El día en que
Pedro Modesto iba a conocer a la mujer de su vida, llegó tarde. Se demoró con
los mates de la mañana, caminó mansamente hacia su taller y quiso la
Providencia que Carmen Austegui pasara por su cuadra dos minutos y cuarenta y
cinco segundos antes de que Pedro la viera, doblando la esquina hacia el Puente
Alsina y desapareciendo para siempre. La
que apareció en su lugar fue Mirta, la prima de la modista de la calle Vidt, la
que le había hecho el vestido de quince a Carmen y a todas las del barrio, y
Pedro, al verla, pensó que era ella. Ese día auguraba grandes cambios, y Mirta,
morena, menudita, vio en aquél hombre afable de sonrisa fácil y ojos
bonachones, no a su príncipe azul, pero sí a un compañero con quien comer una
ensalada de frutas una tarde de verano y ver pasar las horas deformadas por el
calor, el asfalto y los perros echados. La gran ciudad era la madre huérfana de
todos y era fácil perderse en los ojos ajenos, era fácil doblar una esquina y
ser otros. Mirta fue Carmen para Pedro porque él no supo notar la diferencia.

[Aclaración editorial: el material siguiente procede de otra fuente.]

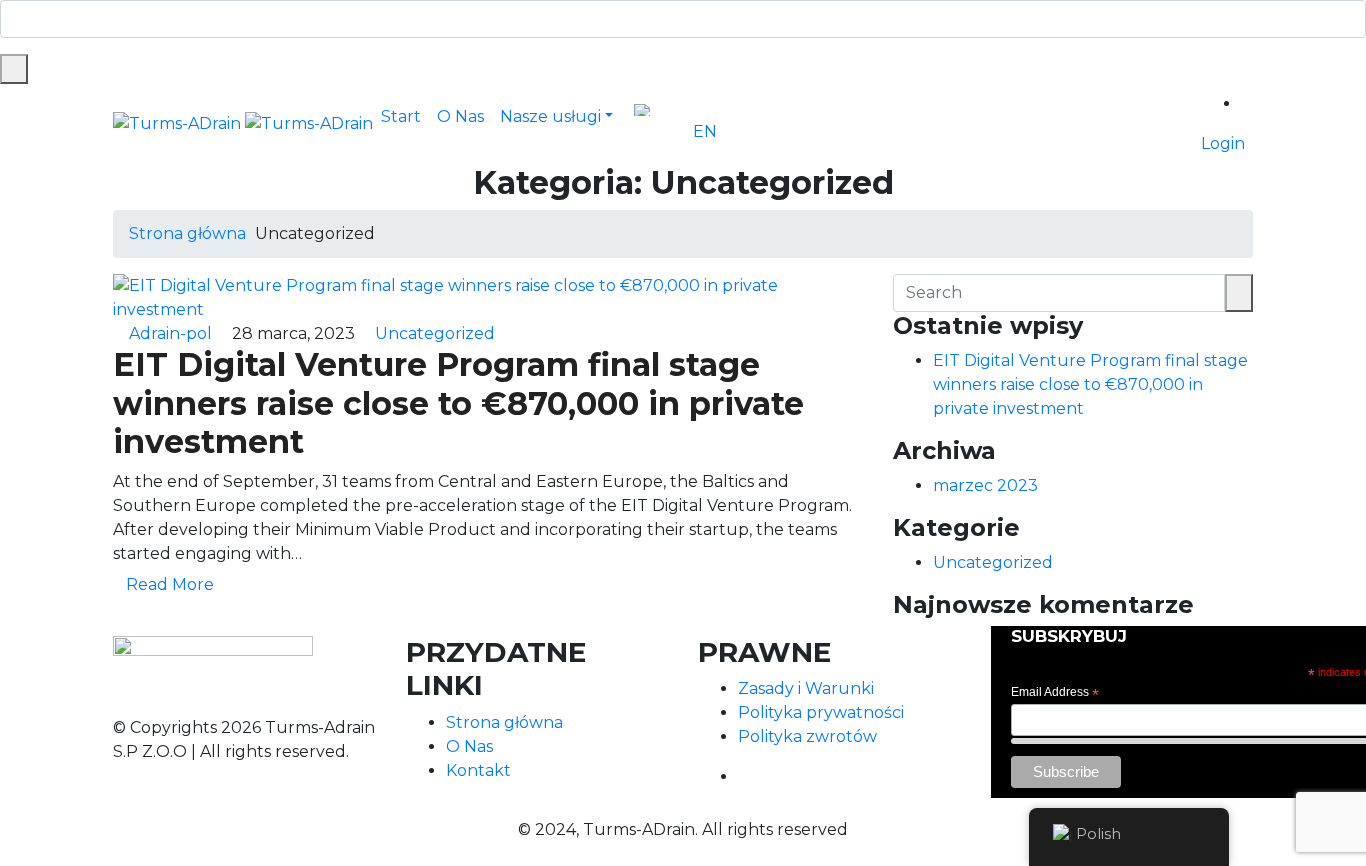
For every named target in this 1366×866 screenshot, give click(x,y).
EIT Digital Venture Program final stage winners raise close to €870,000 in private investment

Pero el día que la acompañó a la prueba del vestido de novia, en el largo y
fresco pasillo de la modista, observó a una joven de quince años que lo miraba
desde una fotografía ajada y le recordaba a alguien, pero no sabía a quien. Esa
noche, desandando el camino de regreso, se sintió estafado, y no encontró la
razón; y al acostarse, tuvo ganas de llorar, pero no supo bien porqué.
El día en que
Carmen Austegui iba a conocer al hombre de su vida, pasó antes. Apurada como
iba, en vez de demorarse con el café con leche matutino y el alimento de los
gatos que reclamaban puntualmente su desayuno a fuerza de refregarse en sus
tobillos, dejó preparada hasta la ropa para planchar la noche anterior y salió
de su casa dos minutos y cuarenta y cinco segundos antes de lo habitual,
llegando a doblar la esquina justo cuando pasaba el 158 que iba a Pompeya,
desapareciendo de la vida de Pedro Modesto aún antes de materializarse. Dejó
una bruma, una estela, algo no dicho, porque ese día esperaba grandes augurios
y estaba ansiosa por conocerlos. Carmen no se encontró con Pedro, sino que lo
confundió con José Manuel Corvalán, el policía que vigilaba la sucursal del
Banco Provincia de Avenida Saenz. Carmen al verlo pensó que era Pedro, y José
Manuel, alucinado por aquella mujer de ojos grandes y vivaces, sonrisa fácil y
cuerpo generoso, se dejó acompañar mientras duró la espera del colectivo, ella
charlaba y charlaba, él siempre había sido más bien callado y le gustaba oírla,
tanto, que, cuando el colectivo se la llevó camino a Congreso, aquél silencio
que quedó en el aire se tiñó de ausencia.
José Manuel
fue Pedro para Carmen porque ella no supo notar la diferencia. Pero el día que
lo acompañó a arreglar el patrullero al taller mecánico, desde el foso, salió
una cara engrasada que le resultó familiar, y el corazón le dio un vuelco. Lo
achacó a un golpe de calor y salió a la vereda a tomar fresco. Aquél hombre le
recordaba a alguien, y no sabía a quién. Esa noche, cepillándose el pelo, en
camisón junto a la cama, se sintió estafada, y no encontró la razón; y al
apagar la luz, tuvo ganas de llorar, pero no supo bien porqué.
Mirta
Rodríguez siempre estuvo enamorada del cabo José Manuel Corvalán, desde que
bailaron juntos aquella vez, en el carnaval del Club Avellaneda. José Manuel,
esa noche, no se le animó a declararse y después, quiso el destino que fueran
encontrados por otros: ansiosos o impuntuales, que los hicieron suyos, sin
saber, que así, los tornaban impostores.